A l’instar de nombreux autres pays, l’Algérie a effectivement besoin d’un second plan d’urgence le plus rapidement possible. Les conséquences d’une inaction sont néfastes dans la mesure où la récession laisserait des traces profondes vu les coûts humains et économiques considérables qu’elle entraîne. Il est important que les autorités se donnent les moyens de réduire la gravité de la récession actuelle. Le second plan doit viser à préserver la solvabilité du système financier national et la stabilité sociale du pays. Une relance budgétaire plus ambitieuse pour un montant additionnel de 175 milliards de dinars (soit 0,8% du PIB se surajoutant aux 0,32% du PIB du plan initial, soit un total de 1,12% du PIB) afin de produire un impact significatif sur les moyens de vie des populations et l’activité économique. Pour les entreprises et banques publiques, il serait souhaitable de créer un fonds de soutien de 50 milliards de dinars, qui serait ajusté à la hausse à l’avenir si la situation l’exige.

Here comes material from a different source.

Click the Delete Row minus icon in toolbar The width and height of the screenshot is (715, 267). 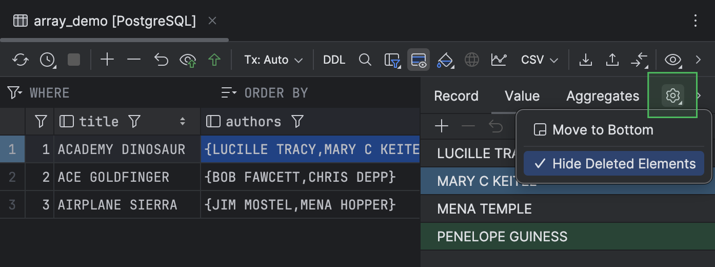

Il est impératif que les banques commerciales répondent en urgence aux besoins de liquidité des entreprises pour tenir à flot celles qui ont des business plans viables et éviter ainsi des problèmes de solvabilité préjudiciables à l’économie. Un autre round de baisse des réserves obligatoires (à 3% ce qui a été fait récemment) et du taux directeur (à 2,75%) est essentiel. En matière de politique de change, il faut poursuivre la dépréciation du dinar algérien avec un objectif de glissement de 10% au moins pour l’année 2020. Pour les importations, toute rationalisation dans ce sens devra être guidée par le besoin de ne pas endommager la production. Les 10 milliards de dollars de réduction prévus déjà devraient suffire. L’impact de la dépréciation sur l’inflation et les importations sera moindre en fonction du timing de cette dernière. Les effets macroéconomiques de ce nouveau plan d’urgence seront une légère augmentation sur base nette du déficit du budget de 0,6 point de pourcentage de PIB (financé par la création monétaire), un impact sur l’indice des prix à la consommation. Pour un maximum d’efficacité, ce plan devrait intervenir fin septembre ou au plus tard mi-octobre 2020.